**THE PROBLEM**: Using the records below, return exactly the lines from the one containing "This screenshot has height=566, width=574." through the last, and omit pictures.

**DATA PROVIDED**:
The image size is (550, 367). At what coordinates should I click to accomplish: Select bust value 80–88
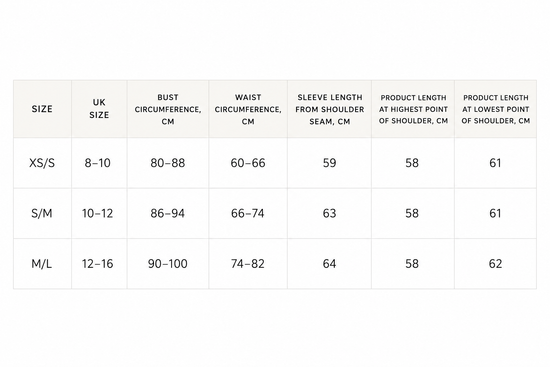click(x=168, y=163)
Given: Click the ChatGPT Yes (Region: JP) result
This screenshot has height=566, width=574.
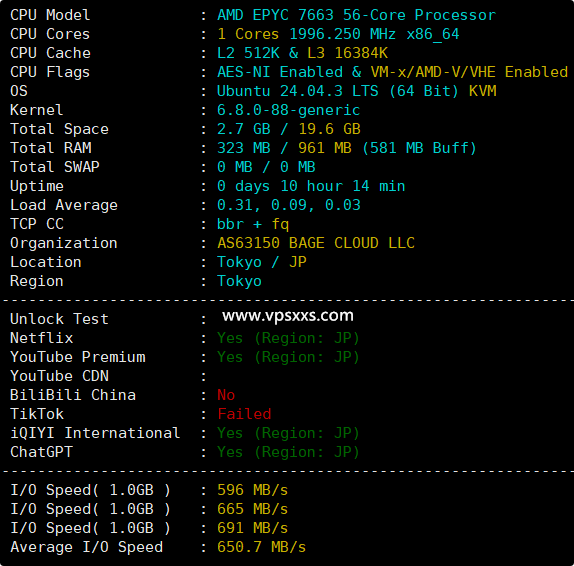Looking at the screenshot, I should click(x=288, y=453).
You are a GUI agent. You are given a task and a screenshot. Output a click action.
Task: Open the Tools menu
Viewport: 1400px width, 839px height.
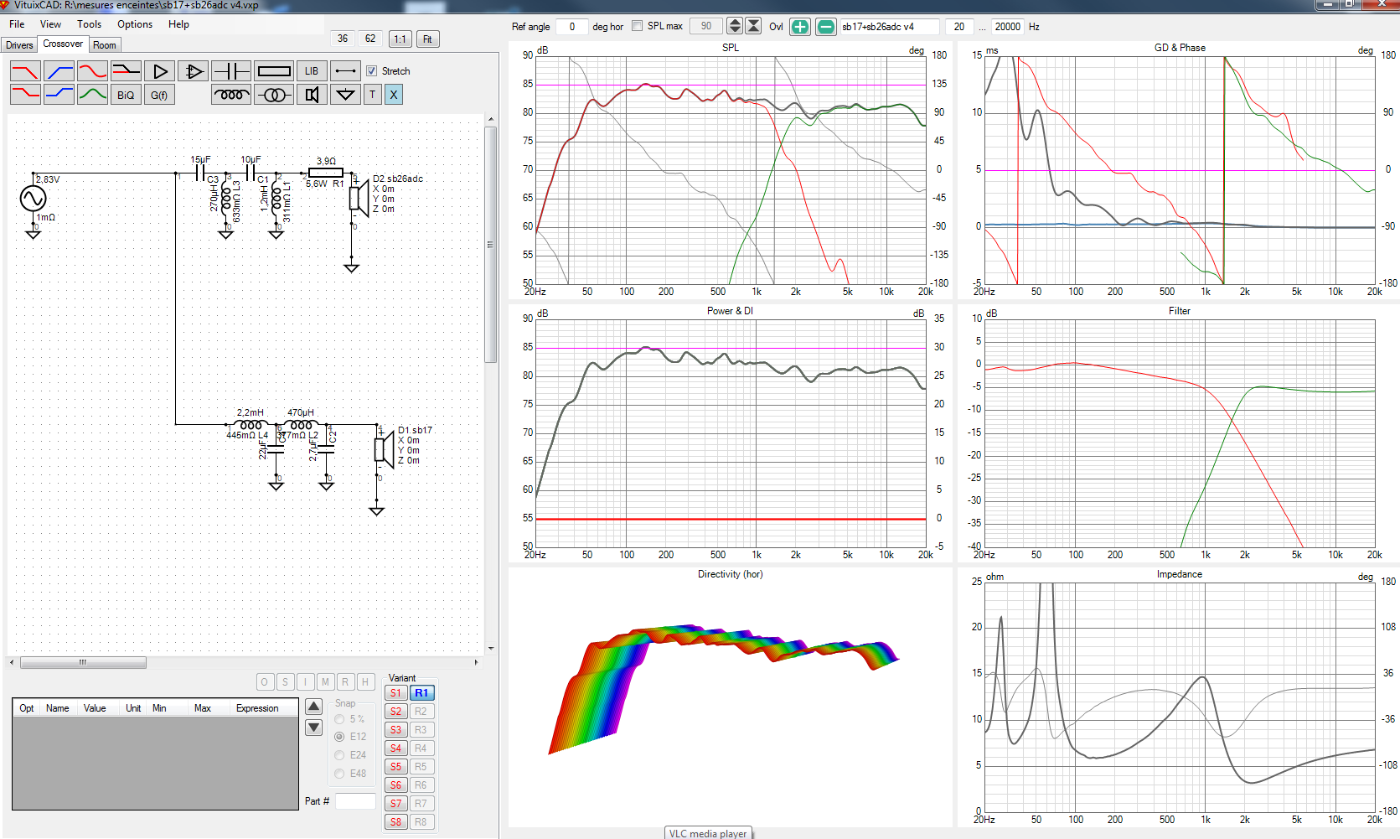coord(89,24)
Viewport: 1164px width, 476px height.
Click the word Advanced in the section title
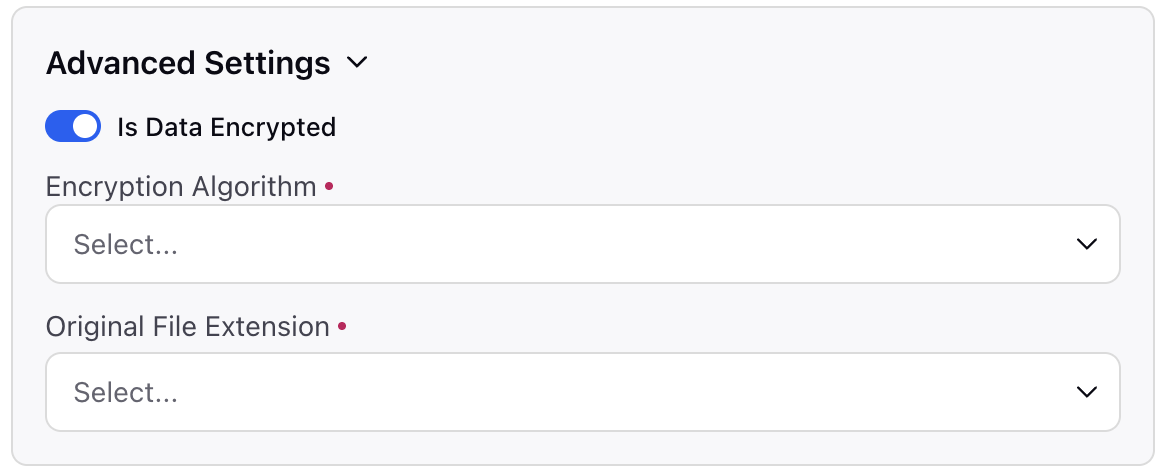pos(120,63)
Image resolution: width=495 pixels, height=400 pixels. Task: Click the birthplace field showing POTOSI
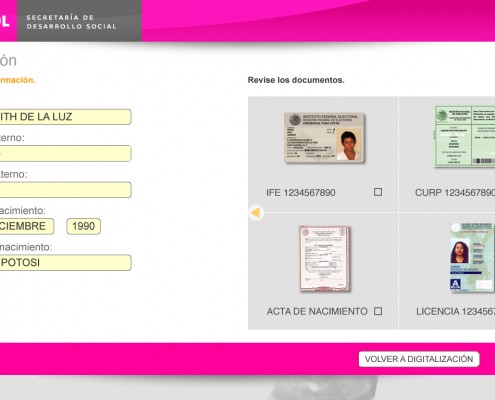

**TASK RESPONSE**:
This screenshot has height=566, width=574.
Looking at the screenshot, I should click(x=288, y=453).
You are a GUI agent. You are given a task and a screenshot. Output a click action.
Task: Open the Tools menu
Viewport: 1400px width, 839px height.
coord(89,24)
Viewport: 1164px width, 476px height.
Click the word Advanced in the section title
pos(120,63)
Image resolution: width=495 pixels, height=400 pixels. Task: Click the birthplace field showing POTOSI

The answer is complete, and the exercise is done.